With the outbreak of the Civil War in 1861, Pettus served as commissioner to his brother, Governor John J. Pettus of Mississippi, but in August returned home and joined the 20th Alabama Infantry as a major. He became the unit's lieutenant colonel in October of that year, a rank he held until the siege of Vicksburg. Captured and exchanged there, Pettus received a promotion to brigadier general of a unit composed of the 20th, 23rd, 30th, 31st, and 46th, Alabama Infantry, a command he held until the end of the war. Pettus saw action at Port Gibson, Baker's Creek, Lookout Mountain and Missionary Ridge, Kennesaw Mountain, Atlanta, and Nashville. Wounded at Bentonville, North Carolina on March 19, 1865, he surrendered with Joseph Johnston near Durham, North Carolina on April 26, 1865.

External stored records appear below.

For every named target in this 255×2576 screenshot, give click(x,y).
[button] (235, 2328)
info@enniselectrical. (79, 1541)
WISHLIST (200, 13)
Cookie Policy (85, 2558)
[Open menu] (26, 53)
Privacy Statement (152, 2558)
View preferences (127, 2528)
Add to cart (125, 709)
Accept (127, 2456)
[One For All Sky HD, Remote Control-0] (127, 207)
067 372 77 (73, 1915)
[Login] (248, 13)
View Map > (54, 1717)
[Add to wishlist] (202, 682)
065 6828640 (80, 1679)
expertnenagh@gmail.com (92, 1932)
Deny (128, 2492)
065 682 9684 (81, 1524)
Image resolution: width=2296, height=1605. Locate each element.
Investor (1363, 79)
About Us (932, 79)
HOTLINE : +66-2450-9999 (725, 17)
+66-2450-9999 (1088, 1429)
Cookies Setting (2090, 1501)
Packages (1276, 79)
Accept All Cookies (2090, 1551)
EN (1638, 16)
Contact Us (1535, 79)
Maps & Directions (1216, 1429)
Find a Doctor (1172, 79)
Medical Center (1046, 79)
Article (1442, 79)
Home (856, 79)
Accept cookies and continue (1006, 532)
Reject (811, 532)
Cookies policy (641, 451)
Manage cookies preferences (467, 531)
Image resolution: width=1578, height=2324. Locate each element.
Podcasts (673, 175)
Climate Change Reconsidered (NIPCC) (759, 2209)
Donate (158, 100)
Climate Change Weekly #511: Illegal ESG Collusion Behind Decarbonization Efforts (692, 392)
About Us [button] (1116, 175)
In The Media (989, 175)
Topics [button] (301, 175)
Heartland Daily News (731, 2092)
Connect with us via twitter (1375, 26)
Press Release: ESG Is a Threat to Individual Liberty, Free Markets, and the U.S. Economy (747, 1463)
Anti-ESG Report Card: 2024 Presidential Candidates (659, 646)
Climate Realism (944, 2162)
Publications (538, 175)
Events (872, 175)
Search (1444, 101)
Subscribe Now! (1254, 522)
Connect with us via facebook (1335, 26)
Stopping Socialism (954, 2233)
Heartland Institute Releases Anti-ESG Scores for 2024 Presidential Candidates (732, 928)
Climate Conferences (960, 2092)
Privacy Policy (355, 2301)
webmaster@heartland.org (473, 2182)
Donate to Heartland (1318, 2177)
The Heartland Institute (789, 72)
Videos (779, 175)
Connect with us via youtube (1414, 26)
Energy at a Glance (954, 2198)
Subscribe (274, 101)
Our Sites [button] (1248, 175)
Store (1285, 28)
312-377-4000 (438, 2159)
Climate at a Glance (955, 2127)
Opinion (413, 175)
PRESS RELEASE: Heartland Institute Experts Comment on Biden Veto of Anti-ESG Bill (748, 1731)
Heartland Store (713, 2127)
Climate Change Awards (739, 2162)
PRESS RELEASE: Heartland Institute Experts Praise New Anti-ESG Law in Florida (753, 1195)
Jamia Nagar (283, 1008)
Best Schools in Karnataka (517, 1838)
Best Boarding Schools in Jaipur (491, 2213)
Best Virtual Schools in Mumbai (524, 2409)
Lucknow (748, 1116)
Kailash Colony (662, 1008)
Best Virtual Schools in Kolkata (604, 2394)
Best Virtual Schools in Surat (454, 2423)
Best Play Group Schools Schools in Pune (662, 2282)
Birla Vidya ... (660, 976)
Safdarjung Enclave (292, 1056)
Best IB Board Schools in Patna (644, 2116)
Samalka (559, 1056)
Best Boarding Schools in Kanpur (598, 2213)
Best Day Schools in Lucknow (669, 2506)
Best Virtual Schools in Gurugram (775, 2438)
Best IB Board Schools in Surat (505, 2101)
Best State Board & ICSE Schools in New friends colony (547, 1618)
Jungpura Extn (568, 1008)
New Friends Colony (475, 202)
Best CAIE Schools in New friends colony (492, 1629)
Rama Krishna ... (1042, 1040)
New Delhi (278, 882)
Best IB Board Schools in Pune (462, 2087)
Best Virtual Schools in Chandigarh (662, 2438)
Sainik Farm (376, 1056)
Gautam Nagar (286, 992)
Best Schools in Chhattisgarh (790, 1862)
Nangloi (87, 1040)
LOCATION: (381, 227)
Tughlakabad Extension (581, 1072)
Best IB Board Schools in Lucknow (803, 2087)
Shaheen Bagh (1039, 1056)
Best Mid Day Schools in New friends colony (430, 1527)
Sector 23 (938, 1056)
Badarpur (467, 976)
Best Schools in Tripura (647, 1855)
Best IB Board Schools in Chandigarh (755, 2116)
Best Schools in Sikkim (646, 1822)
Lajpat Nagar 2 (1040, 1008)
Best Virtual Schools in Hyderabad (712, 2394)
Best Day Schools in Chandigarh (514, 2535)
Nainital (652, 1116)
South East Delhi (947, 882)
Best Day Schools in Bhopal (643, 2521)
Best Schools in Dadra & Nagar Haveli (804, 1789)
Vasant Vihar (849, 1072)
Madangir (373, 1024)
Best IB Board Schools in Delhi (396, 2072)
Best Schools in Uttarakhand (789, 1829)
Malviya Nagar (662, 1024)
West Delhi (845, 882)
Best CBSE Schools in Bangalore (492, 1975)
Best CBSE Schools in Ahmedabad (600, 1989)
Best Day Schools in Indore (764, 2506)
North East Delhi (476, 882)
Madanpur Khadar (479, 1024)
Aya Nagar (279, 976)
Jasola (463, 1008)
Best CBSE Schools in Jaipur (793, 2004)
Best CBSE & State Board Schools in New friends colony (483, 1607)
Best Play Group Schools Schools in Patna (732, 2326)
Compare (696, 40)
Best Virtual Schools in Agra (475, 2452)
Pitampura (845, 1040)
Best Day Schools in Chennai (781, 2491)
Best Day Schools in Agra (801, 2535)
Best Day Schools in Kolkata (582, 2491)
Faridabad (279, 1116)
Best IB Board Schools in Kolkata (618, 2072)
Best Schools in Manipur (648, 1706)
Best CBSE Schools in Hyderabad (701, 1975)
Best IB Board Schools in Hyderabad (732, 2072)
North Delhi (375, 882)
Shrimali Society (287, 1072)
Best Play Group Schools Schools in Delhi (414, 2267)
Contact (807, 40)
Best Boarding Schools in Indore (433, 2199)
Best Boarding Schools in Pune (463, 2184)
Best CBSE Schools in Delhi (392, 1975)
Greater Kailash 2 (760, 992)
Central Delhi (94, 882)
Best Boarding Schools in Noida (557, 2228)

Following the war, Pettus returned to the practice of law in Selma and served as the chairman of the Alabama delegation at each of the quadrennial meetings of the Democratic National Convention from 1872-1896. The state legislature appointed him to the United States Senate in 1896 and unanimously reelected him to succeed himself in 1902. The last of the Confederate brigadiers to serve in the United States Senate, Pettus died on July 27, 1907 before completing his second term. He was buried in Selma's Live Oak Cemetery.

Constructed in 1940 and named for a Confederate General and Old South politician, the Edmund Pettus Bridge served as a reminder of the Lost Cause, the Confederacy, and States' Rights for a quarter century. Since 1965, it has become one of the most recognizable symbols of the movement for Civil Rights. The irony is striking.